* _Exercise data_:
--------
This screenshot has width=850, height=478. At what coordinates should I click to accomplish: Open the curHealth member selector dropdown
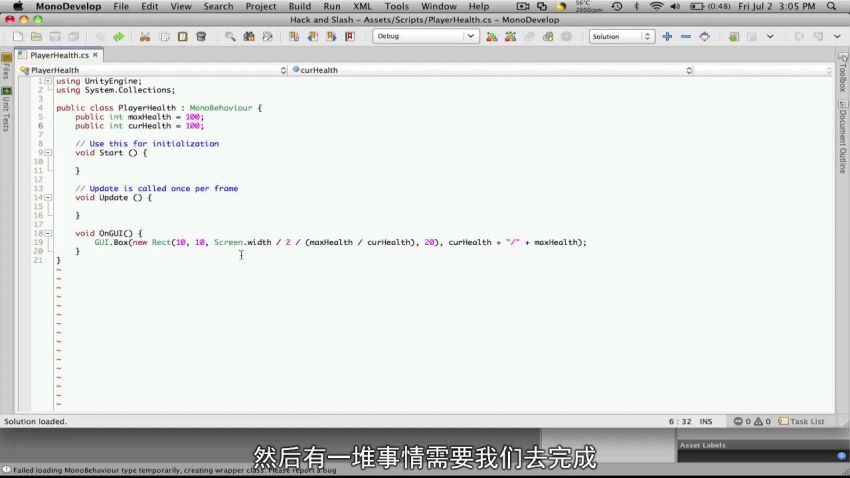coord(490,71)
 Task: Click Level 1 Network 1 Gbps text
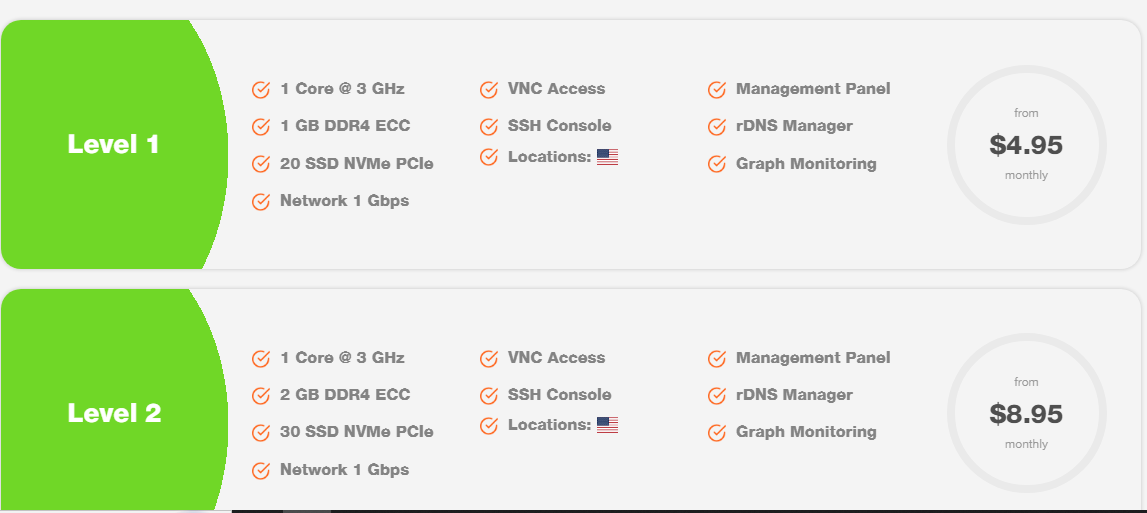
--------
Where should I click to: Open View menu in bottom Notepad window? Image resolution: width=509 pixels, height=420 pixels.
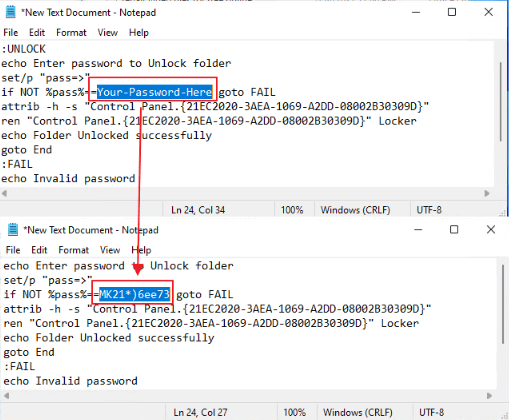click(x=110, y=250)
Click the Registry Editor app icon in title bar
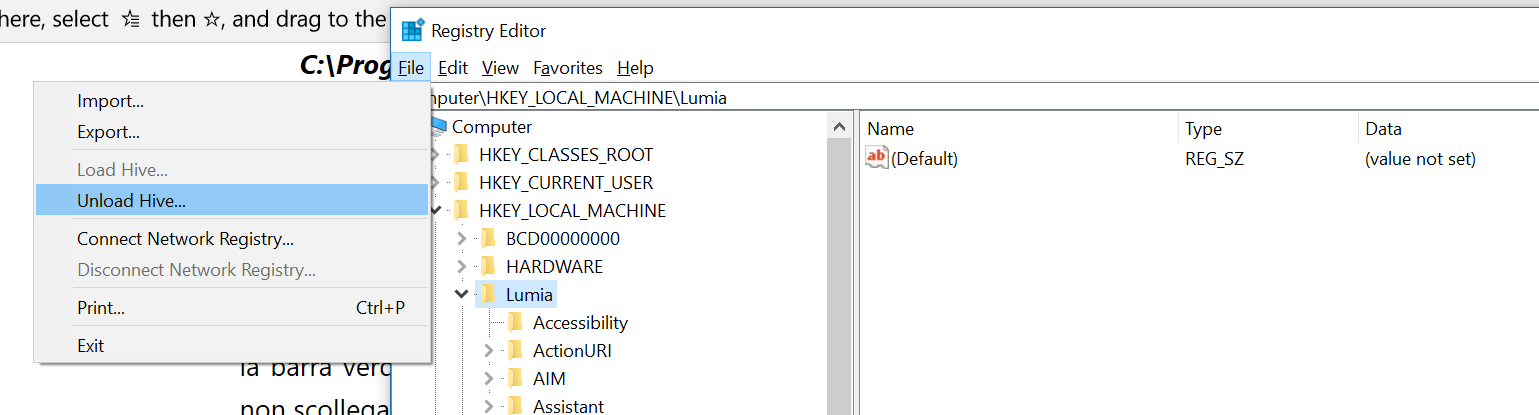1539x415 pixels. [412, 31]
--------
* _Task to carry out_: Exactly the lines starting at the one above with "This screenshot has" and ending at the one with "Task: Click Level 1 Network 1 Gbps text" should be printed, and nothing else. Omit the pictures.

* _Answer for the task_:
This screenshot has width=850, height=478. At what coordinates should I click to accomplish: Open the curHealth member selector dropdown
coord(490,71)
 Task: Click Level 1 Network 1 Gbps text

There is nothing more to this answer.